YOUR IMPACT

Cancer Research

Learn about the latest research efforts and discoveries happening at Mater.

Community support behind Queensland research team’s cancer vaccine target 

Mater Foundation supporters are helping spearhead the development of a ground-breaking vaccine to treat ovarian cancer. 

An incredible $600,000 funding commitment will further underpin a four-year program of work being led by internationally renowned researcher, Prof Kristen Radford.  

Professor Radford leads the Cancer Immunotherapies Group at Mater Research and University of Queensland in the Translational Research Institute in Brisbane.   

This latest funding provided by Mater Foundation supporters will help power a Phase 1 clinical trial which aims to make cancer a manageable disease.  

Expanding Prof Radford's research program in dendritic cells, it seeks to understand how dendritic cells can trigger an immune response in a range of tumours.  

This program of work will also leverage Prof Radford's recent grant of an additional $670,000 from the Ovanian Cancer Research Foundation, applying this research to a wider range of tumours.  

Ovarian cancer claims the lives of around 1,000 Australian women each year and is the deadliest gynaecological cancer, with a five-year survival rate of 49%. 

Professor Radford said the vaccine her team hoped to develop would be used to treat active cases of ovarian cancer and not as a preventative tool.   

The vaccine will target ‘dendritic’ cells, which play a key role in the body’s immune system. 

“Ovarian cancer is very challenging to treat because it comprises over 30 distinct disease types, many of which don’t respond to conventional chemotherapy and standard care protocols,” Prof Radford said. 

“Some of the current treatments that are available for women with ovarian cancer have not fundamentally changed in decades. 

“We are targeting a certain subtype of immune cells called ‘dendritic cells’, which are the primary cells which trigger immune response. 

“In ovarian cancer patients the dendritic cells are somewhat dysfunctional, which might help explain why, to date, ovarian cancer hasn’t responded to immunotherapy as well as other cancers.” 

Funds allocated to this world-class cancer research work will enable Professor Radford’s team to investigate which molecules on dendritic cells can be targeted to train the immune system to more effectively fight ovarian cancer. 

Prof Radford’s previous research has already demonstrated the effectiveness of a dendritic cell-based vaccine for treating prostate cancer. 

Mater is the leading treatment and research centre for ovarian cancer in Queensland, treating approximately 130 of the 285 women each year who are diagnosed with the disease statewide. 

There is no available screening test for ovarian cancer, which means most cases are advanced when they are detected. 

The vaccine being developed also has the potential to prevent secondary cancers.  

“The immune system is always looking for and killing off all sorts of invaders in the system including cancer cells, while leaving healthy tissue alone,” Prof Radford said.  

“But cancer cells change their disguise over and over again.
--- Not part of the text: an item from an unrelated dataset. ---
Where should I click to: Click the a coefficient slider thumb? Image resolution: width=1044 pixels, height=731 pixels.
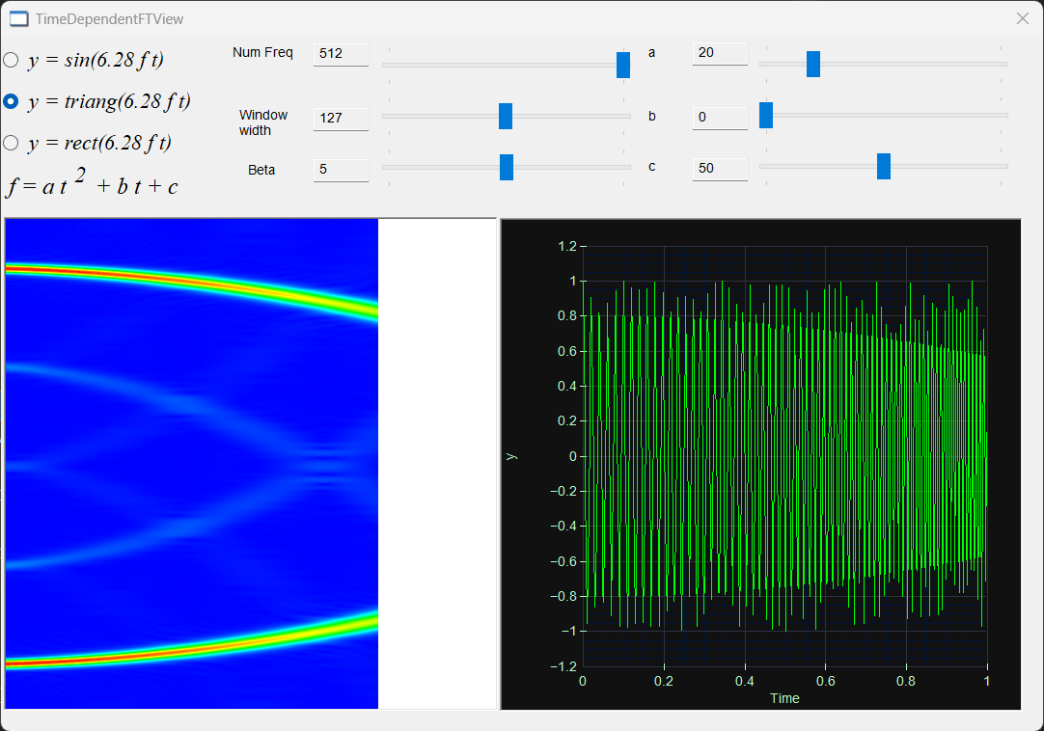(813, 64)
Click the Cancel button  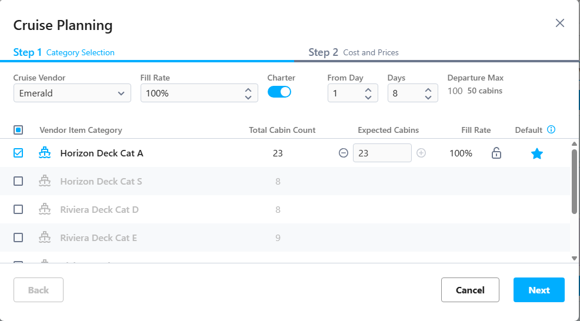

This means that many are simply not well-recognised by the immune system, so they can proliferate before the immune system realises the body is under attack,” she said.  

Thanks to the incredible support of events like Brisbane to Gold Coast Cycle for Cancer, Mater Foundation can continue to offer assurances of ongoing funding to Prof Radford and her team to carry on this exciting research focus. 
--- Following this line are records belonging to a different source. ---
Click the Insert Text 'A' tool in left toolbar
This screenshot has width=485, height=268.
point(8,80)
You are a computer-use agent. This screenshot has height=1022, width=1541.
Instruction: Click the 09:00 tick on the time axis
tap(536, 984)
“Decades of research and previous trials by some of the greatest scientists in this field have enabled us to get to this point. What we’ve learned along the way is invaluable,” Professor Radford said. 
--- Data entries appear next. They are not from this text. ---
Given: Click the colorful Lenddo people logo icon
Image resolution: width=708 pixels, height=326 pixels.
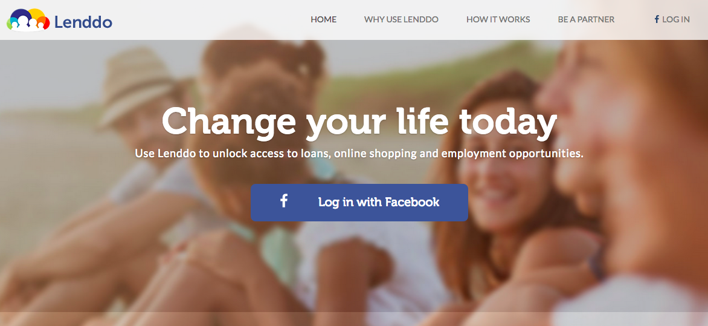Looking at the screenshot, I should pyautogui.click(x=28, y=20).
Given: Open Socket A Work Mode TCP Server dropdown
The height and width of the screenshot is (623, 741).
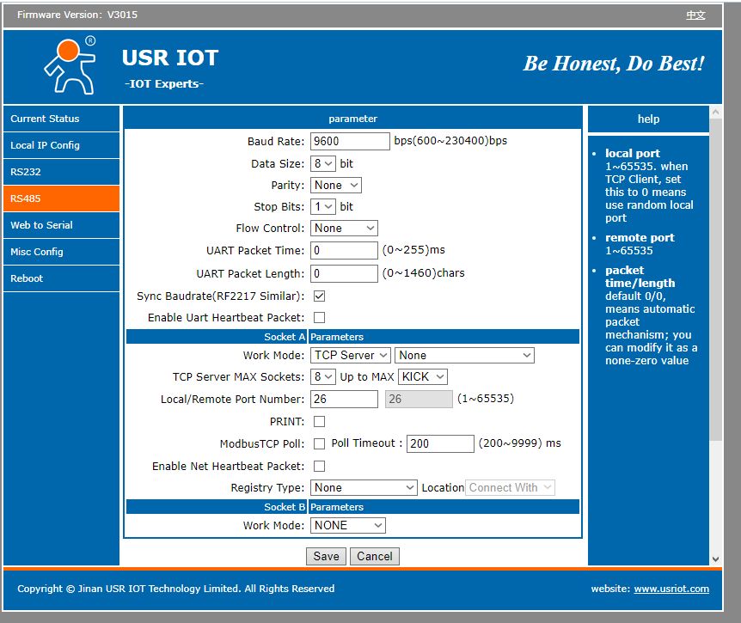Looking at the screenshot, I should [351, 355].
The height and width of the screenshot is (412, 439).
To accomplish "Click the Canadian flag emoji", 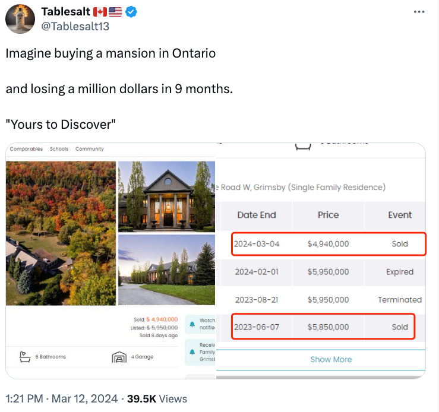I will click(x=100, y=12).
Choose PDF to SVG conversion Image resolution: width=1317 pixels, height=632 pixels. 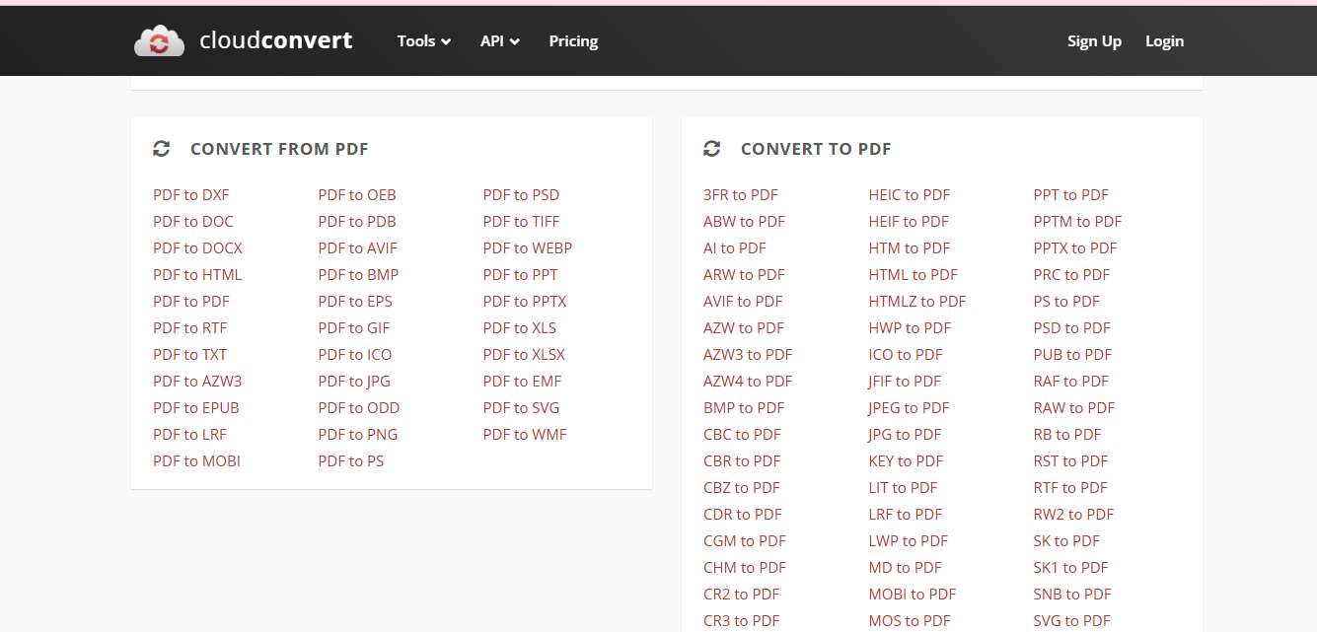(522, 408)
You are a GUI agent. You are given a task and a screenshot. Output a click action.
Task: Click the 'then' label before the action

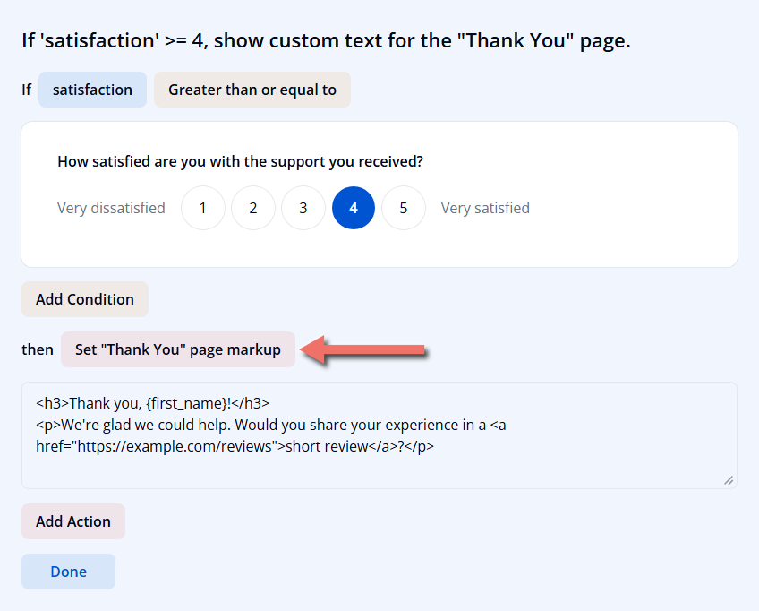pos(38,349)
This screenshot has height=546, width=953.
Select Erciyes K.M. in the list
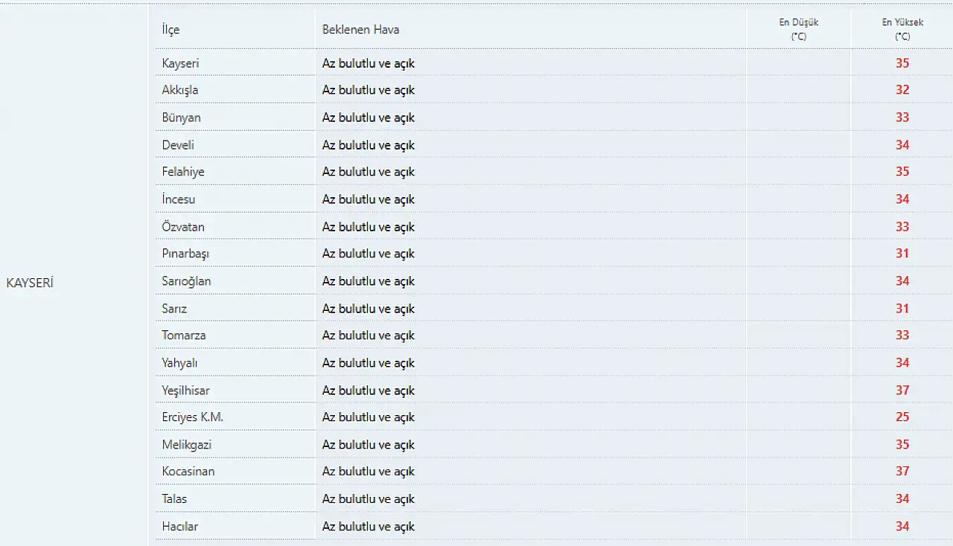pyautogui.click(x=193, y=417)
The vaccine leverages a world-first discovery of an extremely rare and evasive subtype of cell in the immune system called cDC1, which is directly involved in fighting invading cancer cells.    

“By using cDC1, we have found a way to train the immune system to then be able to do its job better.  

If successful, the vaccine would be an off-the-shelf alternative that could treat a range of cancers including ovarian, breast, prostate, head and neck, bladder, blood and metastatic melanoma. 

“You never stop dreaming and imagining that we’ll find the cure, but this vaccine is a huge step on the journey to making cancer a manageable disease,” Professor Radford said.  

“Research is painstakingly slow, but this vaccine is the collective result of decades of work by so many pioneers in this field—very little of which would have been possible without the generosity of the community.  

“We are standing on the shoulders of giants, and this field has now become my life’s work as well, but it’s only through your support that we have been able to keep going.  

“Cancer is the world’s biggest killer, and we are right on the edge of changing the way we treat and manage this disease forever.”